For every line below, output the text exactly and leave out images.

Data records:
-*-

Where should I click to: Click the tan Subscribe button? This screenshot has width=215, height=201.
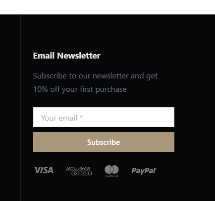point(104,142)
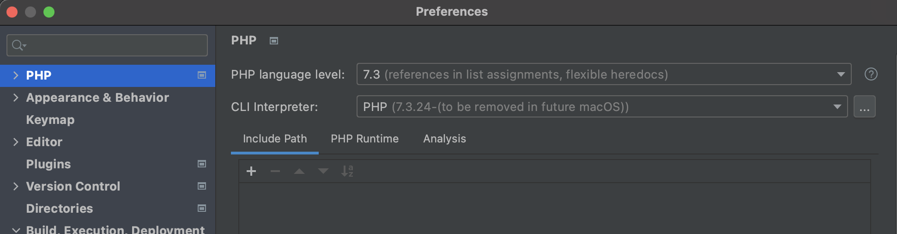897x234 pixels.
Task: Open the PHP language level dropdown
Action: [x=604, y=74]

-*-

## EXERCISE RESPONSE
Where should I click to: Click the tan Subscribe button? This screenshot has width=215, height=201.
point(104,142)
897x234 pixels.
Task: Open the PHP language level dropdown
Action: [x=604, y=74]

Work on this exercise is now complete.